→ **TASK GOAL**: Give the number of lines below with "travel" in them, leaving out anything else.

→ **MATERIAL PROVIDED**:
▽
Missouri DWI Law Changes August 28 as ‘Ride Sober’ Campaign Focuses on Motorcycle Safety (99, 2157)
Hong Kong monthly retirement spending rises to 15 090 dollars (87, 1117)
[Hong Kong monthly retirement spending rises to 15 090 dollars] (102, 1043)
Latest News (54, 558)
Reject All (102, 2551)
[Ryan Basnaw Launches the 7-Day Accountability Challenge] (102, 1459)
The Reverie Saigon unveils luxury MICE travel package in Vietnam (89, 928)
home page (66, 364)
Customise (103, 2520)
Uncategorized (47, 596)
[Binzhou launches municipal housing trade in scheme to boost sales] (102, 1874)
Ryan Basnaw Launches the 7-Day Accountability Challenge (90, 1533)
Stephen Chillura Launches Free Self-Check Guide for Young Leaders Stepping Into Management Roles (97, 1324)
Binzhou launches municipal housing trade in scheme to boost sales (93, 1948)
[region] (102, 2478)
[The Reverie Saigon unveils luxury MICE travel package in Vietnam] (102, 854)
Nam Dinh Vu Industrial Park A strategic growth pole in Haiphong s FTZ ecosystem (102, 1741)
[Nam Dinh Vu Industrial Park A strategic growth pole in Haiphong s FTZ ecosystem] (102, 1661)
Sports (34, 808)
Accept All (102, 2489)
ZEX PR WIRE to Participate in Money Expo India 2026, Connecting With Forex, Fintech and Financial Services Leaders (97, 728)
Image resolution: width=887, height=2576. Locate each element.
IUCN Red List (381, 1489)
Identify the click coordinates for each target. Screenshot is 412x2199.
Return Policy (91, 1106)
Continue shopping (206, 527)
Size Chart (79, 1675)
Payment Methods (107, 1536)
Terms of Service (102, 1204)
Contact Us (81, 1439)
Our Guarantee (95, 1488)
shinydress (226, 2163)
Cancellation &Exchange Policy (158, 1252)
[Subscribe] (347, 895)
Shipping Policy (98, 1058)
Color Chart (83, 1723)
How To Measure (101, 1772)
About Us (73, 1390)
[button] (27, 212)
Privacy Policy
△
→ **RESULT OF THE EXERCISE**: 2